(Beginning of Source data)

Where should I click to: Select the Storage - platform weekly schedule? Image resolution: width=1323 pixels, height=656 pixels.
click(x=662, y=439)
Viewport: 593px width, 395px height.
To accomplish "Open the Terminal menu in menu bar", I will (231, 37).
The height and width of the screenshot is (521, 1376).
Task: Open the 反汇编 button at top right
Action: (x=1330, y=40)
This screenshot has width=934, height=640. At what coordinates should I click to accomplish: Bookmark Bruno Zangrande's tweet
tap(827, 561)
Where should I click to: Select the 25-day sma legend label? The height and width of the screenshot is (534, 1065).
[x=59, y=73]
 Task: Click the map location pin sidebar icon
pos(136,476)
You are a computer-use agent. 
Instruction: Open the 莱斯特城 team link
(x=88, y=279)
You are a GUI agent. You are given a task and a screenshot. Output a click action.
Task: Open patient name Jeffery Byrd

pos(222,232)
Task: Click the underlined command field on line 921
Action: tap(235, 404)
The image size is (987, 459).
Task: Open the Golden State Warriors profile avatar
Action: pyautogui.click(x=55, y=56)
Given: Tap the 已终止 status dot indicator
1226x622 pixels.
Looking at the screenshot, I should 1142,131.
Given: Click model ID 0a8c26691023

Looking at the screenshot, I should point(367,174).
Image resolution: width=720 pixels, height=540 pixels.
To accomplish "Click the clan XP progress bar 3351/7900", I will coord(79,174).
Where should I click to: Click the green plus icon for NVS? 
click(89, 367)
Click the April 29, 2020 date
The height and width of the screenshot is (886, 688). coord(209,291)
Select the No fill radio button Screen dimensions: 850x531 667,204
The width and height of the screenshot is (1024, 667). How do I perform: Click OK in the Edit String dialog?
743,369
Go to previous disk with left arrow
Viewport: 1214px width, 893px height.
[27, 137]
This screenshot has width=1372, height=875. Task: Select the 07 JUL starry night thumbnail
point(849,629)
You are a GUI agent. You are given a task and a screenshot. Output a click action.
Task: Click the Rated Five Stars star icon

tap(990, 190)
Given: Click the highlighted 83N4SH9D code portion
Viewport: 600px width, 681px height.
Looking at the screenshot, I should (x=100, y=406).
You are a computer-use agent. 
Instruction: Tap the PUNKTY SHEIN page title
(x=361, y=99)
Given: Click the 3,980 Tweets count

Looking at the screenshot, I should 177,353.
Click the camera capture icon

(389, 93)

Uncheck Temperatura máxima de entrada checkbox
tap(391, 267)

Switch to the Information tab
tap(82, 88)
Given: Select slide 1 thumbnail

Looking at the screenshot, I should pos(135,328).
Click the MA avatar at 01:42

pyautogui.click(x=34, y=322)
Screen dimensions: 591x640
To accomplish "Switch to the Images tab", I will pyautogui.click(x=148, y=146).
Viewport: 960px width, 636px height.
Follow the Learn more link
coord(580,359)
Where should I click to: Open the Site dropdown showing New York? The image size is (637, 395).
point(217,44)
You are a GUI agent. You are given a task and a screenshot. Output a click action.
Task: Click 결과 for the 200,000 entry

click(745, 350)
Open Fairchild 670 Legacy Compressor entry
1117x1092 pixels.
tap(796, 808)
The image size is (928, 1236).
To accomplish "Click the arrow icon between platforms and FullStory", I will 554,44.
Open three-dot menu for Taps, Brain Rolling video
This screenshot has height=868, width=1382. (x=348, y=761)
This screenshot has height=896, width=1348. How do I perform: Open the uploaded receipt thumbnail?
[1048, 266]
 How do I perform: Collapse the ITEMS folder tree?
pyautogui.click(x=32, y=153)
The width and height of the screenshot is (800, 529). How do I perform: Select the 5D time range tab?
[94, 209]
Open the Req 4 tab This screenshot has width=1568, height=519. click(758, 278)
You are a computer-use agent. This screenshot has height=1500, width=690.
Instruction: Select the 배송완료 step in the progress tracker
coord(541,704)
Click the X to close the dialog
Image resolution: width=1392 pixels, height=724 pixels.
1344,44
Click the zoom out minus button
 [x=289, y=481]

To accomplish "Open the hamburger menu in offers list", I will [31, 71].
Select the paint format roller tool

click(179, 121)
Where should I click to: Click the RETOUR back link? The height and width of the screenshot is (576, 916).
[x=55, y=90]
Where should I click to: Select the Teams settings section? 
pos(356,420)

(End of Source data)

Prompt => Repeat, with no changes, each line from the one with "Instruction: Select the" to the end of the listing, including both ends and nothing else.

Written answer =>
Instruction: Select the 배송완료 step in the progress tracker
coord(541,704)
Click the X to close the dialog
Image resolution: width=1392 pixels, height=724 pixels.
1344,44
Click the zoom out minus button
 [x=289, y=481]

To accomplish "Open the hamburger menu in offers list", I will [31, 71].
Select the paint format roller tool

click(179, 121)
Where should I click to: Click the RETOUR back link? The height and width of the screenshot is (576, 916).
[x=55, y=90]
Where should I click to: Select the Teams settings section? 
pos(356,420)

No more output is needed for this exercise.